[Saved entries]
↓
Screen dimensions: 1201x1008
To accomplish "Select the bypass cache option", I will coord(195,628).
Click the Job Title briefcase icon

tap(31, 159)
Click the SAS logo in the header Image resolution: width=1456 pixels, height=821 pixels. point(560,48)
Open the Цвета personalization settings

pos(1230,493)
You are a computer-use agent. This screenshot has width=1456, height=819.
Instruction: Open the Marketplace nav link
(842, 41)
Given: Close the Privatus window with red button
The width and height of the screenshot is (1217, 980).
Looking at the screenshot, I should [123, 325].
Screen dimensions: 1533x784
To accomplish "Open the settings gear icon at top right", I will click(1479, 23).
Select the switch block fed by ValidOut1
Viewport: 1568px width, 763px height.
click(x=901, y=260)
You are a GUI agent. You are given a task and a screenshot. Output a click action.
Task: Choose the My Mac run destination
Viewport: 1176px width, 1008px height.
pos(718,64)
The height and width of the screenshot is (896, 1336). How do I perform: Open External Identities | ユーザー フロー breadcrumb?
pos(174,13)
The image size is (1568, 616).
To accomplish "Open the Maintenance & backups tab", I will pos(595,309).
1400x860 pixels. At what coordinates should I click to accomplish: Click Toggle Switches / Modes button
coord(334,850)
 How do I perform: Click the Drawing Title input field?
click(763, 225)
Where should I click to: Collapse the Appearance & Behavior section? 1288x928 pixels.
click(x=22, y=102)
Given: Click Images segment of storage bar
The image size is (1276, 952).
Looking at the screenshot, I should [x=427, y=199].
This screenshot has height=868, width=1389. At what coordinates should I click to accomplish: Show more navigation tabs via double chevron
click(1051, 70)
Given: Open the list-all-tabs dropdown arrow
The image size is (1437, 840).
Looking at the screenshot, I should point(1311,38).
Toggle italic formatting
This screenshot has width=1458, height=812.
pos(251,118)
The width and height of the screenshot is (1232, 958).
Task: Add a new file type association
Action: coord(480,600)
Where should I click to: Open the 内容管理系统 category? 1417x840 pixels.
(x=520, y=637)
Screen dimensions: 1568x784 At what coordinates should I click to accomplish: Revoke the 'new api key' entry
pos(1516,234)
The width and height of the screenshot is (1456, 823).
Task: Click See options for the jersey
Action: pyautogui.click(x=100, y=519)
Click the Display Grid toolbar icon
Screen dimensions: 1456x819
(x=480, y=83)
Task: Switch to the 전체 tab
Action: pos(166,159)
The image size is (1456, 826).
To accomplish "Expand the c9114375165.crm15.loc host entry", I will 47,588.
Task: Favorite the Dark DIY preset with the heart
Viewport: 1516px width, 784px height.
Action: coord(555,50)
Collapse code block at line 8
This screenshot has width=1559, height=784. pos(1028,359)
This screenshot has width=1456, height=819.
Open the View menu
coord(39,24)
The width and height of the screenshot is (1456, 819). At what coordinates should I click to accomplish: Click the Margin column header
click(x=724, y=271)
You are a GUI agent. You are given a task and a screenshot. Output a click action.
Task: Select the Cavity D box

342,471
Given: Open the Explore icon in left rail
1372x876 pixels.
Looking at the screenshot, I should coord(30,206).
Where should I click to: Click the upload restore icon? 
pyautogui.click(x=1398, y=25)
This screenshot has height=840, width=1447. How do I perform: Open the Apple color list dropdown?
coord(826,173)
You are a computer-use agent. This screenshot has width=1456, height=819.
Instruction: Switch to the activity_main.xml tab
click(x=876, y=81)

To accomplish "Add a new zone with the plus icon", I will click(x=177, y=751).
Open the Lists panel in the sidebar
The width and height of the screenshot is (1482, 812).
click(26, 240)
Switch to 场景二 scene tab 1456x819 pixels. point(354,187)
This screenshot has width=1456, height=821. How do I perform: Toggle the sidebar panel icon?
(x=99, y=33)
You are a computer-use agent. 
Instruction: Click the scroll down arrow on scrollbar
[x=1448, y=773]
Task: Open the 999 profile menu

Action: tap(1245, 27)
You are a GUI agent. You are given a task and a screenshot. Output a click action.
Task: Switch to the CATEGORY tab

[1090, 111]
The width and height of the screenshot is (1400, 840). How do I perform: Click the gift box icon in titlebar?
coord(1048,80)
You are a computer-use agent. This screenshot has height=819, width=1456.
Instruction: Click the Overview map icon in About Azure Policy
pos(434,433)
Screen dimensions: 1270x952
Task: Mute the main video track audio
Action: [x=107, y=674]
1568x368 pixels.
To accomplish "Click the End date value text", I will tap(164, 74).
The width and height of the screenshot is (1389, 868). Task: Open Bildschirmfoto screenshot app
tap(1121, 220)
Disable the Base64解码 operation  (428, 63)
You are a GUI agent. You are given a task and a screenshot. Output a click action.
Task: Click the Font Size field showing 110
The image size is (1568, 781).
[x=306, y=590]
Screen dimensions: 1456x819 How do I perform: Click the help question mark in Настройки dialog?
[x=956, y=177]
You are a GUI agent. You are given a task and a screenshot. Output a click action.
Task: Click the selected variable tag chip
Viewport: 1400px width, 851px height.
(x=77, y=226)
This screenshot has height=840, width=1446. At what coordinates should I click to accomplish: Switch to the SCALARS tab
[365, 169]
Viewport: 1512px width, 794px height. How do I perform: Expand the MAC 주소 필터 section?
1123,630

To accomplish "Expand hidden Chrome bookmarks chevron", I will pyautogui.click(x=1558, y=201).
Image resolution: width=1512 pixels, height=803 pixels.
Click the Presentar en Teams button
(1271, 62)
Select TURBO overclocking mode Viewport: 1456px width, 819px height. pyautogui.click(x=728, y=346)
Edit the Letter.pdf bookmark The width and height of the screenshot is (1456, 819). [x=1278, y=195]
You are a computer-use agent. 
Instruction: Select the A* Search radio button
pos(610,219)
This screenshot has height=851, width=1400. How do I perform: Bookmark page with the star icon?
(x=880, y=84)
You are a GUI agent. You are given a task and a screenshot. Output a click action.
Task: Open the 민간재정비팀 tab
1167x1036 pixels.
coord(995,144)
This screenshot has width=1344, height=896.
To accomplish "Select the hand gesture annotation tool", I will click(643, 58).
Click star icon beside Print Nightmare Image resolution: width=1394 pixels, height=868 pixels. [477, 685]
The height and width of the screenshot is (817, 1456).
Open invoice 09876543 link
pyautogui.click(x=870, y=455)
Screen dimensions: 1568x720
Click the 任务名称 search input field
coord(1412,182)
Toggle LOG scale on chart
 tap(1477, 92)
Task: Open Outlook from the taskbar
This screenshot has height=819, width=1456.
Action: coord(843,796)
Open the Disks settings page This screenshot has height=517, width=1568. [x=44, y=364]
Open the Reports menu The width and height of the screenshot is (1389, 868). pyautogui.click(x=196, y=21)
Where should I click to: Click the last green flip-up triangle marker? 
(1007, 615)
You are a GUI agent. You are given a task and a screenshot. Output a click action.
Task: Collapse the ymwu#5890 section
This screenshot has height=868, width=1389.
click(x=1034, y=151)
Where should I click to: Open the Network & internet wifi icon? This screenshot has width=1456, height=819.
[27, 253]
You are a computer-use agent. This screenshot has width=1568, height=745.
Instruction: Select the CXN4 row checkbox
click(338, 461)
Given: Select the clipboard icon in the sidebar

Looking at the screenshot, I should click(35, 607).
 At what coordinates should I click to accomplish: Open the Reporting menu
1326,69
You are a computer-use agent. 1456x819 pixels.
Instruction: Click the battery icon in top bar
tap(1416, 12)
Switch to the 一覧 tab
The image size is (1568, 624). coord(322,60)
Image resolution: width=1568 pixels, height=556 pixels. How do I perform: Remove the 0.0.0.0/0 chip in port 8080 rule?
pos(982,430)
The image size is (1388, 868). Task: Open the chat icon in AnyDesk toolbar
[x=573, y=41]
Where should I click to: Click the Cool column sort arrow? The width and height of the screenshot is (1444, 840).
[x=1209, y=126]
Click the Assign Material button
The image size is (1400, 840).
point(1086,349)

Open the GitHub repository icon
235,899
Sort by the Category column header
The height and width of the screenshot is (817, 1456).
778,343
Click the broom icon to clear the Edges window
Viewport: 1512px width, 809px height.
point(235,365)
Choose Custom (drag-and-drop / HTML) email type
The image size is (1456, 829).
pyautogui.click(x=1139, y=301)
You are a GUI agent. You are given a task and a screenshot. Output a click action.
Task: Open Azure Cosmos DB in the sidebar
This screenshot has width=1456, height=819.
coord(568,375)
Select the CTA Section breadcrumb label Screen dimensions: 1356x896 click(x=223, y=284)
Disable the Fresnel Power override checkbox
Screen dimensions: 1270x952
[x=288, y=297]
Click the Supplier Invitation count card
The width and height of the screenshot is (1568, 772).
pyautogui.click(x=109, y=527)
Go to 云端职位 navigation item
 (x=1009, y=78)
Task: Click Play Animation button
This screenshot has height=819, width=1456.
↑
Assigned task :: Take every line above that includes the string "Choose" and return it.

Response area ::
Task: Choose the My Mac run destination
Choose Custom (drag-and-drop / HTML) email type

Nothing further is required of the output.